# Thread: Splitting field of x^p-x-a, a neq b^p-b

1. ## Splitting field of x^p-x-a, a neq b^p-b

Hi again guys. I have the following assignment:

Let k be a field of characteristic p and a in k an element which cannot be written b^p-b for any b in k. Compute the Galois group of the splitting field of f(x)=x^p-x-a.

In a previous thread here you helped me to determine that the above polynomial either splits in k or is irreducible there. It is shown here Math Forum - Ask Dr. Math how to do. The ansatz is simply what you guys taught me before:

Suppose [; \alpha ;] is a root, i.e. [; \alpha^p - \alpha - a = 0 ;]. Then so is [; \alpha+j ;], because [; (\alpha+j)^p-(\alpha+j)-a = \alpha^p - \alpha + j^p - j - a = \alpha^p - \alpha - a = 0 ;], hence yada yada.

My problem is with two things:
1) Alright, suppose [; \alpha ;] is a root... well, it's not. Wouldn't it follow from Fermat's little theorem that [; \alpha^p - \alpha - a = -a ;], which is not zero?

2) Fine, let's accept that [; \alpha ;] is indeed a root, that my objection in (1) is wrong. Then why is j^p-j = 0? Is it because j belongs to k while [; \alpha ;] does not?

(Bonus question: Determine all intermediate fields of [; Q(\sqrt{2+\sqrt{2}}) ;]. The intermediate fields correspond to the subgroups of the Galois group, in this case the cyclic group on four elements, so wouldn't there be only one intermediate field, corresponding to the (up to isomorphism) unique group of two elements, namely [; Q(\sqrt{2}) ;] ?)

→ **Exercises**
1/ Transcribe the portion of the forum thread between "Suppose [; \alpha ;] is a root, i.e." and "is not zero?", inclusive.
2/ Render the following sentence from the forum thread into German: "In a previous thread here you helped me to determine that the above polynomial either splits in k or is irreducible there."

→ **Material provided**
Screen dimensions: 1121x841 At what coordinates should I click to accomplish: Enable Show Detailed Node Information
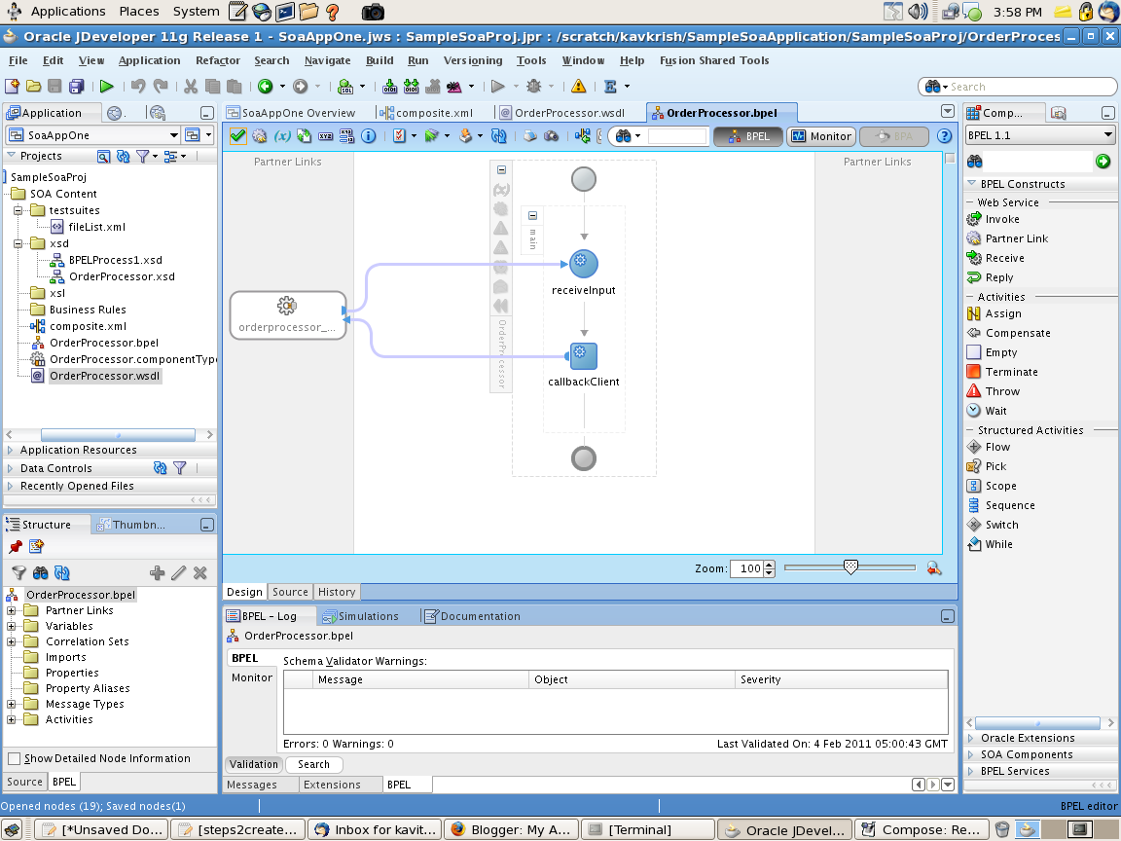point(16,758)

→ **Set of answers**
1/
Suppose [; \alpha ;] is a root, i.e. [; \alpha^p - \alpha - a = 0 ;]. Then so is [; \alpha+j ;], because [; (\alpha+j)^p-(\alpha+j)-a = \alpha^p - \alpha + j^p - j - a = \alpha^p - \alpha - a = 0 ;], hence yada yada.

My problem is with two things:
1) Alright, suppose [; \alpha ;] is a root... well, it's not. Wouldn't it follow from Fermat's little theorem that [; \alpha^p - \alpha - a = -a ;], which is not zero?

2/ In einem früheren Thread hier habt ihr mir geholfen festzustellen, dass das obige Polynom entweder in k zerfällt oder dort irreduzibel ist.